Directive |
In the items below, change each "dropdown" to "menu" and write everything out again with no other changes.

%%

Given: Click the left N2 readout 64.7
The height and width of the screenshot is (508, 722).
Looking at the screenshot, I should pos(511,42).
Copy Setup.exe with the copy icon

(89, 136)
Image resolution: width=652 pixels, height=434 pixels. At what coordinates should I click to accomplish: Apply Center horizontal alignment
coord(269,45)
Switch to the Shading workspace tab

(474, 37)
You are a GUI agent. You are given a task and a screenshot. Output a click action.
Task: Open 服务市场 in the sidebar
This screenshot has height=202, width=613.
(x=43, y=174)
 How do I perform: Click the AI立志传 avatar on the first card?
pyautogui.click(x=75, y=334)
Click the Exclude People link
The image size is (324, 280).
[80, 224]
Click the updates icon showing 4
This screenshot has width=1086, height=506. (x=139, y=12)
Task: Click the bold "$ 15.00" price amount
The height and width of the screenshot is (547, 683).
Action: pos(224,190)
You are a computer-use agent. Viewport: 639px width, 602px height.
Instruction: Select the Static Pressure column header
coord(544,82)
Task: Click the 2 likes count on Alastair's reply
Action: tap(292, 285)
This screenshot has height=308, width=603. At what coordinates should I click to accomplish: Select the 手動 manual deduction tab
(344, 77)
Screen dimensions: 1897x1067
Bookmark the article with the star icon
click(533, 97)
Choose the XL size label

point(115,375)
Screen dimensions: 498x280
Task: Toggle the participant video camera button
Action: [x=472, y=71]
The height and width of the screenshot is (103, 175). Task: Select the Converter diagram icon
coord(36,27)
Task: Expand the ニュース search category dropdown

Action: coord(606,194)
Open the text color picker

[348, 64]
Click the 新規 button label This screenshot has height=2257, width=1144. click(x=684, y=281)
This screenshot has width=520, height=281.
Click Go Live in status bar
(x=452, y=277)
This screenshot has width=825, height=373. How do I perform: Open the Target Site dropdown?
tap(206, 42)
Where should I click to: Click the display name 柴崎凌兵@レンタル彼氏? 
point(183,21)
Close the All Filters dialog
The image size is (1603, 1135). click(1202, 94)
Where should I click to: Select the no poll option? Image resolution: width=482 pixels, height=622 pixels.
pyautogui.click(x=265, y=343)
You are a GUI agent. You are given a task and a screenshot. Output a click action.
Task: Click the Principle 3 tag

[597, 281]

%%

Task output |
Given: Click the left N2 readout 64.7
The height and width of the screenshot is (508, 722).
Looking at the screenshot, I should pos(511,42).
Copy Setup.exe with the copy icon

(89, 136)
Image resolution: width=652 pixels, height=434 pixels. At what coordinates should I click to accomplish: Apply Center horizontal alignment
coord(269,45)
Switch to the Shading workspace tab

(474, 37)
You are a GUI agent. You are given a task and a screenshot. Output a click action.
Task: Open 服务市场 in the sidebar
This screenshot has height=202, width=613.
(x=43, y=174)
 How do I perform: Click the AI立志传 avatar on the first card?
pyautogui.click(x=75, y=334)
Click the Exclude People link
The image size is (324, 280).
[80, 224]
Click the updates icon showing 4
This screenshot has width=1086, height=506. (x=139, y=12)
Task: Click the bold "$ 15.00" price amount
The height and width of the screenshot is (547, 683).
Action: pos(224,190)
You are a computer-use agent. Viewport: 639px width, 602px height.
Instruction: Select the Static Pressure column header
coord(544,82)
Task: Click the 2 likes count on Alastair's reply
Action: tap(292, 285)
This screenshot has height=308, width=603. At what coordinates should I click to accomplish: Select the 手動 manual deduction tab
(344, 77)
Screen dimensions: 1897x1067
Bookmark the article with the star icon
click(533, 97)
Choose the XL size label

point(115,375)
Screen dimensions: 498x280
Task: Toggle the participant video camera button
Action: [x=472, y=71]
The height and width of the screenshot is (103, 175). Task: Select the Converter diagram icon
coord(36,27)
Task: Expand the ニュース search category menu

Action: coord(606,194)
Open the text color picker

[348, 64]
Click the 新規 button label This screenshot has height=2257, width=1144. click(x=684, y=281)
This screenshot has width=520, height=281.
Click Go Live in status bar
(x=452, y=277)
This screenshot has width=825, height=373. How do I perform: Open the Target Site menu?
tap(206, 42)
Where should I click to: Click the display name 柴崎凌兵@レンタル彼氏? 
point(183,21)
Close the All Filters dialog
The image size is (1603, 1135). click(1202, 94)
Where should I click to: Select the no poll option? Image resolution: width=482 pixels, height=622 pixels.
pyautogui.click(x=265, y=343)
You are a GUI agent. You are given a task and a screenshot. Output a click action.
Task: Click the Principle 3 tag

[597, 281]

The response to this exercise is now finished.